鼻咽癌CNE1细胞株中EB病毒LMP1 cNDA的克隆及LMP1胞外段稳定性研究

目的:克隆鼻咽癌细胞株CNE1中EBV-LMP1 cDNA,载入质粒载体pGEM中,并检测CNE1细胞株LMP1胞外肽段表达的稳定性。方法:运用免疫组化的方法检测CNE1细胞潜伏膜蛋白(LMP1)的表达情况,通过RT-PCR技术从CNE1细胞中扩增EBV-LMP1基因全长,并载入质粒载体pGEM,转化JML09菌.提取质粒,利用引物上的BamH1与Hind3酶切位点限制性内切酶消化,琼脂糖凝胶电泳鉴定。扩增CNE1细胞中含有LMP1三段胞外段的序列并测序。结果:免疫组化显示CNE1细胞高表达LMP1,扩增的LMP1 cDNA长度为1158bp,测序结果与已知序列有部分变异。连续传代的CNE1细胞LMP1胞外段表达稳定。
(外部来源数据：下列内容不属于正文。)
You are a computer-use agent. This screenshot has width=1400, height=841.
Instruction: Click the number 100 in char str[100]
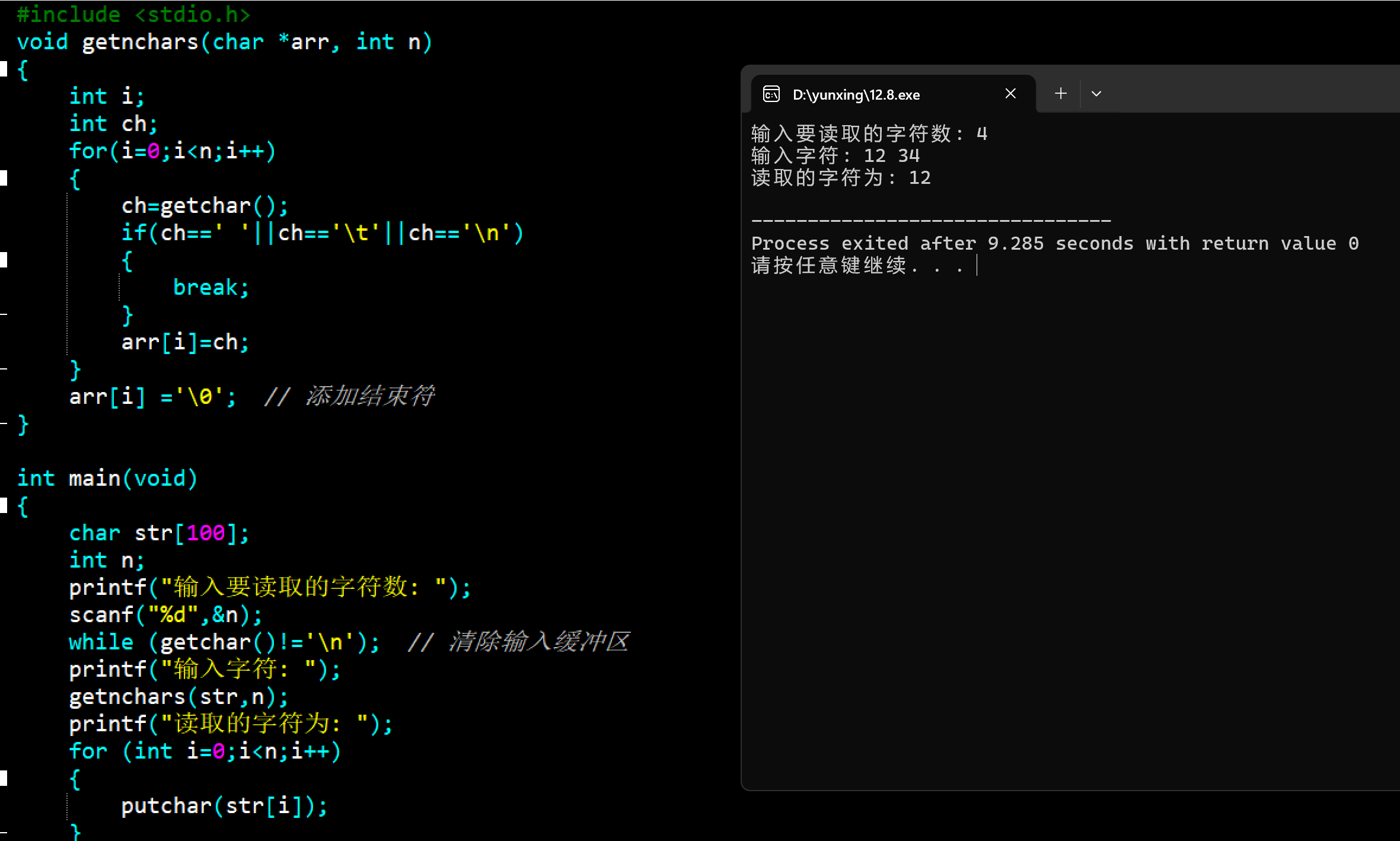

结论:成功克隆了EBV-LMP1 cDNA,并载入质粒载体,证实LMP1胞外段表达稳定,为研究LMP1在鼻咽癌致病机制中的作用,并进一步研制LMP1胞外段特异性单克隆抗体,为其在鼻咽癌放疗靶区功能显像的研究中奠定基础。

Cloning of NPC CNE1 cell strain EBV-LMP1 CDNA and the research of cell outside stability of LMP1

Objective:To clone CNE1 cell strain EBV-LMP1 cDNA,transfect into plasmid vector and detect CNE1 cell strain LMP1 expression outside cell stability.Methods: Immunohistochemical method was used to detect CNE1 LMP( ) cell expression of LMP1.Amplified EBV-LMP1 cDNA from CNE cell by RT-PCR technique was cloned into pGEM-T easy vector and sequenced.The constructed recombinant plasmid was transferred into E.coli JM109.and indentified by restriction analysis and eletrophrasis.Sequence including 3 sections LMP1 sequence out of CNE1 cell strain were amplified and sequenced.Results: LMP1 protein was expressed highly in the cell,and the result of sequence had some variations compared with the known sequence.The expression of 3 sections LMP1 sequence out of CNE1 cell strain was stable.Conclusions: The LMP1 gene is successfully amplified and cloned into plasmid vector.The stable expression of LMP1 out of CNE1 cell provides the basic pathogenesis for studying the oncogenic role of LMP1 and further study of antibody function using in comfirmation of NPC radiotherapy target.